== WHAT IS REQUIRED ==
Restate verbatim the span of lines below between the line with "You are a computer-use agent. Image" and the line with "905x1316 pixels.", including those two lines, and only that span.
*** EXCERPTED DATA Section Begins ***
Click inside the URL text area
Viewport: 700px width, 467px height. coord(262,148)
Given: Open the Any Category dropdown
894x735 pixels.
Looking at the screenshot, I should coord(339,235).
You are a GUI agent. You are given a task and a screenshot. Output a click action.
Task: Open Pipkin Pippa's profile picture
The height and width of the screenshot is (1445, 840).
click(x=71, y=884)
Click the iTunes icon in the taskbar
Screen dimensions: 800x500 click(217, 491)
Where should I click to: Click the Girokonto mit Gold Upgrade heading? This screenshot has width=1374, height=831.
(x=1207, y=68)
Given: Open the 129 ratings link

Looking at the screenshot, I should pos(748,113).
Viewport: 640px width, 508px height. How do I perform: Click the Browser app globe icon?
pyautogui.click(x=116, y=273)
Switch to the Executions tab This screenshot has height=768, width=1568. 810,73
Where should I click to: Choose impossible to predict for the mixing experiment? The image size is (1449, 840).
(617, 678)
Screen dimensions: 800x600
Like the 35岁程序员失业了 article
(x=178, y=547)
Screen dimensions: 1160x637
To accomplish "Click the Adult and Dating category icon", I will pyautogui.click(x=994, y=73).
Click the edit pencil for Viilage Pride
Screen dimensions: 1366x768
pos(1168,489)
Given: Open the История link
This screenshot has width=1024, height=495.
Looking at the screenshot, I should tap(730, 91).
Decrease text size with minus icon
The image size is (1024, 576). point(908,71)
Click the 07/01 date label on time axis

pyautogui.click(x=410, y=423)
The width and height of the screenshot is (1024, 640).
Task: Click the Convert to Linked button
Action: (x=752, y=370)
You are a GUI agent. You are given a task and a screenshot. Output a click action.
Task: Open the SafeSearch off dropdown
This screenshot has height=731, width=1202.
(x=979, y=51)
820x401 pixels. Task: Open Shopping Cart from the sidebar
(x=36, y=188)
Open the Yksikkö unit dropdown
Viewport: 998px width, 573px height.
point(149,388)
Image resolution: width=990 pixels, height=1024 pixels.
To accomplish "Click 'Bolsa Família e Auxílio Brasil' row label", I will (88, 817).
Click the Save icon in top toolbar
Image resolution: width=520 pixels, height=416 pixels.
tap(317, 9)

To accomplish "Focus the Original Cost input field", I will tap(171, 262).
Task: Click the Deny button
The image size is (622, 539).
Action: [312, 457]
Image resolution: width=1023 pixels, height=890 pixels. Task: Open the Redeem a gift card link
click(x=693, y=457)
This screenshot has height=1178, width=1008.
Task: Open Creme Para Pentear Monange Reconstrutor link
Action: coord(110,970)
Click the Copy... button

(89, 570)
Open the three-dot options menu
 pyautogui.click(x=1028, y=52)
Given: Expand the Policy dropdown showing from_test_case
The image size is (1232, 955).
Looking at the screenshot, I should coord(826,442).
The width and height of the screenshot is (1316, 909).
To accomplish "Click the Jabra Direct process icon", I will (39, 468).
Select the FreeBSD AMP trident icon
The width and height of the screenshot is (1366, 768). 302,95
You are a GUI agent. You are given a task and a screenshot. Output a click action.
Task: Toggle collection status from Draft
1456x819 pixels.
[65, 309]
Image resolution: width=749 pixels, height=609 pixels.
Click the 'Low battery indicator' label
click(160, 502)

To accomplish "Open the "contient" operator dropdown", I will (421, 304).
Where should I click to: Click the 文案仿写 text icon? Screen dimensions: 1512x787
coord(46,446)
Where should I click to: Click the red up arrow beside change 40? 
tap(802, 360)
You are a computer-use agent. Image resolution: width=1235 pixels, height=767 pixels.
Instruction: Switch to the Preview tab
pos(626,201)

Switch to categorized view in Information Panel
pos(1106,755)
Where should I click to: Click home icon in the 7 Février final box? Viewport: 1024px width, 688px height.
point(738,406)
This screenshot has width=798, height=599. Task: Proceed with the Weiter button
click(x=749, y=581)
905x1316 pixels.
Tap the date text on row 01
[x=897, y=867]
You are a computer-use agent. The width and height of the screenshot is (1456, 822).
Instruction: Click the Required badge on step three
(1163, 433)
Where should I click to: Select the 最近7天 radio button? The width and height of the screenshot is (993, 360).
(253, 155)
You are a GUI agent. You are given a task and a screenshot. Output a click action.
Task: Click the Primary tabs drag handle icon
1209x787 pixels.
*** EXCERPTED DATA Section Ends ***
== RESULT OF THE TASK ==
You are a computer-use agent. Image resolution: width=1235 pixels, height=767 pixels.
Instruction: Switch to the Preview tab
pos(626,201)

Switch to categorized view in Information Panel
pos(1106,755)
Where should I click to: Click home icon in the 7 Février final box? Viewport: 1024px width, 688px height.
point(738,406)
This screenshot has width=798, height=599. Task: Proceed with the Weiter button
click(x=749, y=581)
905x1316 pixels.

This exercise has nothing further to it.